In a new study bumble bees solved a completely novel object-manipulation task. What makes this behaviour especially remarkable is that the bees had never been trained. The findings challenge the long-standing assumption that spontaneous problem-solving is restricted to humans and other large-brained vertebrates.
More than 100 years ago, psychologist Wolfgang Köhler famously showed that chimpanzees could solve novel problems by suddenly combining objects in new ways, such as stacking boxes to reach an out-of-reach banana. These experiments became some of the earliest and most influential demonstrations of insight and spontaneous problem-solving in animals.
Now, researchers from the University of Oulu, the University of Helsinki, and the University of Turku in Finland report strikingly similar problem-solving abilities in bumble bees.
In a new study published in Science, bumble bees (Bombus terrestris) solved a completely novel object-manipulation task without being trained on the solution itself. The bees first learned that a blue artificial flower signalled reward. During the test, the flower was moved to the ceiling of a transparent arena, out of reach. To access it, the bees had to spontaneously generate a novel solution by moving a ball underneath the flower and climbing onto it, a behavioural sequence they had never previously encountered or been trained to perform.
"This is essentially an insect version of the classic 'box-and-banana' problem," says senior author Olli Loukola, Docent at the University of Oulu. "The animal must realize that an object can be repositioned and then used as a tool to reach an otherwise inaccessible goal. What stands out about the result is that this kind of spontaneous problem-solving is now demonstrated in an insect."

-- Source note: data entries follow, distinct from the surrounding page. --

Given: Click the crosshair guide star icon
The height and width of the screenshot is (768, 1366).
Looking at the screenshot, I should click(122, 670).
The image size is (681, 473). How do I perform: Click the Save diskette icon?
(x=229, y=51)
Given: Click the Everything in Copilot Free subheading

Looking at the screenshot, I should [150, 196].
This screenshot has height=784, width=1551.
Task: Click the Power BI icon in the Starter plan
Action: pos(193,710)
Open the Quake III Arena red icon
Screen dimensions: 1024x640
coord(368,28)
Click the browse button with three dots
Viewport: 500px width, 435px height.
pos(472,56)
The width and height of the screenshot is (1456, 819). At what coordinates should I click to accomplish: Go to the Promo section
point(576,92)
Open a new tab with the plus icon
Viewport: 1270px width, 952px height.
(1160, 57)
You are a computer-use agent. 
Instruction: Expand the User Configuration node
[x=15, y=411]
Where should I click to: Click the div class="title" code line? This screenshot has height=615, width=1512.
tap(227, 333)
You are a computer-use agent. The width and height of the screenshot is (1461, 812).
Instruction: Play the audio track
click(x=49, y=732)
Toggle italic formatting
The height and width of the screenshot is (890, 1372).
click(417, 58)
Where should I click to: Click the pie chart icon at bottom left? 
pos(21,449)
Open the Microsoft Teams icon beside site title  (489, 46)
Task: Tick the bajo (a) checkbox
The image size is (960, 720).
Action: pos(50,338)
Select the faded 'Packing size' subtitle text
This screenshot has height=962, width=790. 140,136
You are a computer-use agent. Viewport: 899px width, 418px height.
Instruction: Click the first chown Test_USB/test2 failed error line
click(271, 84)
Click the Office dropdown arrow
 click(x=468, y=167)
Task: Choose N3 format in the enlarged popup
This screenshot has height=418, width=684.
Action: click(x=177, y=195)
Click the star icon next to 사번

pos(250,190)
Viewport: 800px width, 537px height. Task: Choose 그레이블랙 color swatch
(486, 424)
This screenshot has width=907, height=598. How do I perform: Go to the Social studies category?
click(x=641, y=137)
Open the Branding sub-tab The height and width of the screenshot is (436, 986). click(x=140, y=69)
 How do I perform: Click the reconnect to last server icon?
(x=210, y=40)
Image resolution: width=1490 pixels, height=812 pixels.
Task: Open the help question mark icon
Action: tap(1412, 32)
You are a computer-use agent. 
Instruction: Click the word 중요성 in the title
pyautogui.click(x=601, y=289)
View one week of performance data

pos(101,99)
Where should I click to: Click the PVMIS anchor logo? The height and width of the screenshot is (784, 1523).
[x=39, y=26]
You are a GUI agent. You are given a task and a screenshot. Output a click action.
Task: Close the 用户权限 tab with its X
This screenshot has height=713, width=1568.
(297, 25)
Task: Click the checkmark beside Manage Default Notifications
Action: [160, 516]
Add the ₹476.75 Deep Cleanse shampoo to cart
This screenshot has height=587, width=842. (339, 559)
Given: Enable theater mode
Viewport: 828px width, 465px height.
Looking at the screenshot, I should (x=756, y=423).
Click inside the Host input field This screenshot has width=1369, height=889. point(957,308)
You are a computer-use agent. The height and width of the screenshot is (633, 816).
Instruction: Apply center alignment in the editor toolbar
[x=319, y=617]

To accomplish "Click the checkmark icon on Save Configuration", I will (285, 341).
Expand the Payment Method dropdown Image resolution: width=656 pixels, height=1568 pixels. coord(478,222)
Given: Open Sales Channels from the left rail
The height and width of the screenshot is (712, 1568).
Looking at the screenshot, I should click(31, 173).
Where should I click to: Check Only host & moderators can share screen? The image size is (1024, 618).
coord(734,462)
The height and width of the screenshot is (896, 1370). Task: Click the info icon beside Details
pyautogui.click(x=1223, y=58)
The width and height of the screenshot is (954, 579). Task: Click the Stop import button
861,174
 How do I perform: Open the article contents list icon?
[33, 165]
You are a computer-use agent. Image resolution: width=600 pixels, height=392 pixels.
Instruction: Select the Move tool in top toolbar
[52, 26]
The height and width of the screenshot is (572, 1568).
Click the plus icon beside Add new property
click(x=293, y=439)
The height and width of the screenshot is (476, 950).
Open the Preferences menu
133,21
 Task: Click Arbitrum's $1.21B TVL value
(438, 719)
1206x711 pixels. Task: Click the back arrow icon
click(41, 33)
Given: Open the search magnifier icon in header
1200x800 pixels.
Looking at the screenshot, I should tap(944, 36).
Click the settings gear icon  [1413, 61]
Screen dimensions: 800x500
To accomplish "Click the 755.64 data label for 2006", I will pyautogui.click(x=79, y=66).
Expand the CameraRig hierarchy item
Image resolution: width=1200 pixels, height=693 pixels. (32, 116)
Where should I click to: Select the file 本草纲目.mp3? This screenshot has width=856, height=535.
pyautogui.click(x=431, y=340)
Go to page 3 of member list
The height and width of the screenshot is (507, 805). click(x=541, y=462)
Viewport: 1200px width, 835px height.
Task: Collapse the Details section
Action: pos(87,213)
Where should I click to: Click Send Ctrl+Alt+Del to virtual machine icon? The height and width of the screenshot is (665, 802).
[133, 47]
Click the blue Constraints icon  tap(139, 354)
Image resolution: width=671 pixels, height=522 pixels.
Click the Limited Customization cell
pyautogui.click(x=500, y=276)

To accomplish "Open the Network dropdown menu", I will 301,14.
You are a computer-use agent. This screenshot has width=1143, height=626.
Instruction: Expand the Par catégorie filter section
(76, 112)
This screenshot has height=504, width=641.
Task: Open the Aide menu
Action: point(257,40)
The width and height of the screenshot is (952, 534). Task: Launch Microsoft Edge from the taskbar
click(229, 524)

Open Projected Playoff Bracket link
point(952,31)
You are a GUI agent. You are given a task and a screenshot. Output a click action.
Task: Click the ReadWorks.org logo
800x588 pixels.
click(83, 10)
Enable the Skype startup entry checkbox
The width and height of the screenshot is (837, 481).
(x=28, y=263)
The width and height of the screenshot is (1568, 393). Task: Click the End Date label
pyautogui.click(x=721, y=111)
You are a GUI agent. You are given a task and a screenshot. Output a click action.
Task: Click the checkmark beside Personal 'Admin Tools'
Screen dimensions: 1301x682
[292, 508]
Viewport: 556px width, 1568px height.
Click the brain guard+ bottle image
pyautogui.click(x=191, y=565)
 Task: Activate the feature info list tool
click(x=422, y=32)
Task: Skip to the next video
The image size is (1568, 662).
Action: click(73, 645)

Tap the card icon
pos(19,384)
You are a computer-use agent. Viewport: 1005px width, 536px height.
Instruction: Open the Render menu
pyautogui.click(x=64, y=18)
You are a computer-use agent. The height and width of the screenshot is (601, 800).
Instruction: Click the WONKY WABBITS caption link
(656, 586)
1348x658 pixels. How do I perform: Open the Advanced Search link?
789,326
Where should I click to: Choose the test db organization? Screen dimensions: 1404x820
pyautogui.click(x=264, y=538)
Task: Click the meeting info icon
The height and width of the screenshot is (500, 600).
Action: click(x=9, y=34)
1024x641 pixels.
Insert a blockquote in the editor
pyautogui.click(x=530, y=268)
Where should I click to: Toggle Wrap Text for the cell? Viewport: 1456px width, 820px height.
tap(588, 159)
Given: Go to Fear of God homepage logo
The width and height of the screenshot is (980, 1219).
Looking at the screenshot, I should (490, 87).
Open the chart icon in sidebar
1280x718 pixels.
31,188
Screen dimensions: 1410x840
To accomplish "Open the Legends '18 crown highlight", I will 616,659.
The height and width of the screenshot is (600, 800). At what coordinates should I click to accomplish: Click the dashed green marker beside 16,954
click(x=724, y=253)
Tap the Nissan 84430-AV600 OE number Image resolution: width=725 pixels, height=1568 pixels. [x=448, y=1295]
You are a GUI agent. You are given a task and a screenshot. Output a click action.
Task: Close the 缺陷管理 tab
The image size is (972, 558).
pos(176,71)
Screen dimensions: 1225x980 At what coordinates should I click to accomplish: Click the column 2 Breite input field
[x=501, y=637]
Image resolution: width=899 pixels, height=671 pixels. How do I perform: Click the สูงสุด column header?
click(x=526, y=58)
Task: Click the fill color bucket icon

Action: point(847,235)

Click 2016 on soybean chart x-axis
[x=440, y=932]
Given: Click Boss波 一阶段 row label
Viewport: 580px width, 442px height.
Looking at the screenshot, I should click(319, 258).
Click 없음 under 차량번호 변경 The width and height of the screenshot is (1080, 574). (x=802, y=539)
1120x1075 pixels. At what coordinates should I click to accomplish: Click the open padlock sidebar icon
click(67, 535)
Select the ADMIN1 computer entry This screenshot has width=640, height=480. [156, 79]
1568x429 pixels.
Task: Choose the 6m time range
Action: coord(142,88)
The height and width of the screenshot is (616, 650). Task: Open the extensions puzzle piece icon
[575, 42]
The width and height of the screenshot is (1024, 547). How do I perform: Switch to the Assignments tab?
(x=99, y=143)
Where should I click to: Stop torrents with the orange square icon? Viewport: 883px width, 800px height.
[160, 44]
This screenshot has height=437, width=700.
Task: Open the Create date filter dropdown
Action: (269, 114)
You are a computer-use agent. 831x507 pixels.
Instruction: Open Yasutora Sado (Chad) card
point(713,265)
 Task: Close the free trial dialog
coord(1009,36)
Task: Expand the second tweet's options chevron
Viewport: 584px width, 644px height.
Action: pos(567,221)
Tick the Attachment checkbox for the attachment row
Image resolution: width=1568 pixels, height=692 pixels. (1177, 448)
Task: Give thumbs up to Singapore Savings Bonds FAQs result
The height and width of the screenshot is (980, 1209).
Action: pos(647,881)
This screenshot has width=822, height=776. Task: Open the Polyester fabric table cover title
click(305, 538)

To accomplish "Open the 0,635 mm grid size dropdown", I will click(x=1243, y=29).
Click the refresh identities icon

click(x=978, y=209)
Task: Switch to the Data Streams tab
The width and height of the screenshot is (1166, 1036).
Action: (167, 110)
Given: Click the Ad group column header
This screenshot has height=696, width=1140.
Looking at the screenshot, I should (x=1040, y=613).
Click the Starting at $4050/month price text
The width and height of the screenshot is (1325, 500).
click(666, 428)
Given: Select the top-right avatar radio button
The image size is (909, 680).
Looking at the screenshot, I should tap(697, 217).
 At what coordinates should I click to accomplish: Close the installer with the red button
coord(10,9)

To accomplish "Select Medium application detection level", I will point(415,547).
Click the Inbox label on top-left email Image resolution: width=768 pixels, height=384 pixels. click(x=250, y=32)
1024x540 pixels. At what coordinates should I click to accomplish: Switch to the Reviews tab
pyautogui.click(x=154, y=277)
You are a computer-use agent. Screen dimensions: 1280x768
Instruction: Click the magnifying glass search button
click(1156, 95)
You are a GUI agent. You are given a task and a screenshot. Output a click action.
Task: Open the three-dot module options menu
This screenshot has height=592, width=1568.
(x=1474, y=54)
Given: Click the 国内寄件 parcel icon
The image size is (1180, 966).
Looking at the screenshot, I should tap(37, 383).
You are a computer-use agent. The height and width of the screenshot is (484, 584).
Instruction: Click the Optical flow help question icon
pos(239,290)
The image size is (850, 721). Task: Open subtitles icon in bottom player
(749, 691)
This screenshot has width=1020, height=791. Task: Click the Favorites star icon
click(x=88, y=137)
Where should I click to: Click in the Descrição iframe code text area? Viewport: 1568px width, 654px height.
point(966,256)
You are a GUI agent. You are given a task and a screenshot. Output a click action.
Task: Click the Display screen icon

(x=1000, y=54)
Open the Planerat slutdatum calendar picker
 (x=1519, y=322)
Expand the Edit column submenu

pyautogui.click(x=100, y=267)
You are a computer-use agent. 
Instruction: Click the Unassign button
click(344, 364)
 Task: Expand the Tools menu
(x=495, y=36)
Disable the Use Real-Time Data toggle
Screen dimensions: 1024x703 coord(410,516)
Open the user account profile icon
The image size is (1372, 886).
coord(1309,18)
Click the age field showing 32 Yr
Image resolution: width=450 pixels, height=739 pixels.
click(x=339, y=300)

"What makes this behaviour especially remarkable is that the bees had never been trained to roll the ball. This was a completely new challenge. Their behaviour appeared goal-directed with successful individuals showing more directed movement patterns," says lead author Akshaye Bhambore from the University of Oulu.
Several control experiments to rule out simple explanations
The bees were not trained to move the ball underneath the flower. Instead, they only learned two separate pieces of information beforehand: that the blue artificial flower contained reward, and that the ball was a movable, non-threatening object.
When tested in a completely new situation, many bees used their prior experience with the flower and the movable ball in a way that went beyond the behaviours they had been trained to perform.
"Another important aspect is that our bees were fully naïve," Loukola adds. "In many previous studies of insight-like problem-solving, the animals have had extensive experience with objects, test environments, or other problem-solving tasks. Here, the bees had never been trained to use the ball to reach the flower, and they had no previous experience with this kind of solution. We also designed the experiments to rule out simpler explanations such as accidental success, play behaviour, trial-and-error learning, or direct visual guidance."
Importantly, the researchers designed several control experiments to rule out simpler explanations based on accidental solve or direct visual guidance.
In the more demanding tasks, the flower was hidden from the bees while they moved the ball, preventing them from simply steering toward a visible target. Even under these conditions, bees successfully moved the ball to the correct location.
"By analysing the bees' behaviour across unusually stringent control experiments, we could show that they were not simply reacting to visual stimuli or moving the ball randomly," says lead author Bhambore.
Watching the experiments unfold was often surprising even to researchers
"One moment the animal is exploring seemingly without direction, and the next it performs a highly efficient sequence of actions leading directly to the solution," says co-author Ece Nur Akmeşe from the University of Helsinki. "Watching the bees solving the task was genuinely fascinating."
The study builds on growing evidence that bees possess surprisingly sophisticated cognitive abilities despite their tiny brains. Previous research has shown that bees can socially learn tool use, solve puzzle-like tasks, cooperate with one another, and flexibly adapt their behaviour.
However, the researchers emphasize that the findings do not imply human-like reasoning or consciousness in insects.
"We are not claiming that bees think like humans," says Loukola, who currently works as a Senior Researcher at the University of Turku. "But our findings show that miniature brains can generate flexible solutions to novel problems in ways we are only beginning to understand."
The results suggest that spontaneous, goal-directed problem-solving can emerge in animals with brains vastly smaller than those of vertebrates traditionally studied in insight research.
"For over a century, spontaneous object-based problem-solving has mostly been studied in vertebrates," says Loukola. "Our study suggests insects may belong in that conversation too."
The new study titled " Spontaneous problem-solving in bumble bees " by Akshaye A. Bhambore, Ece N. Akmeşe, Emma Häkkinen, Milla K. Jussila, Juha-Heikki Kantola, and Olli J. Loukola was published 4 June 2026 in the prestigious Science journal.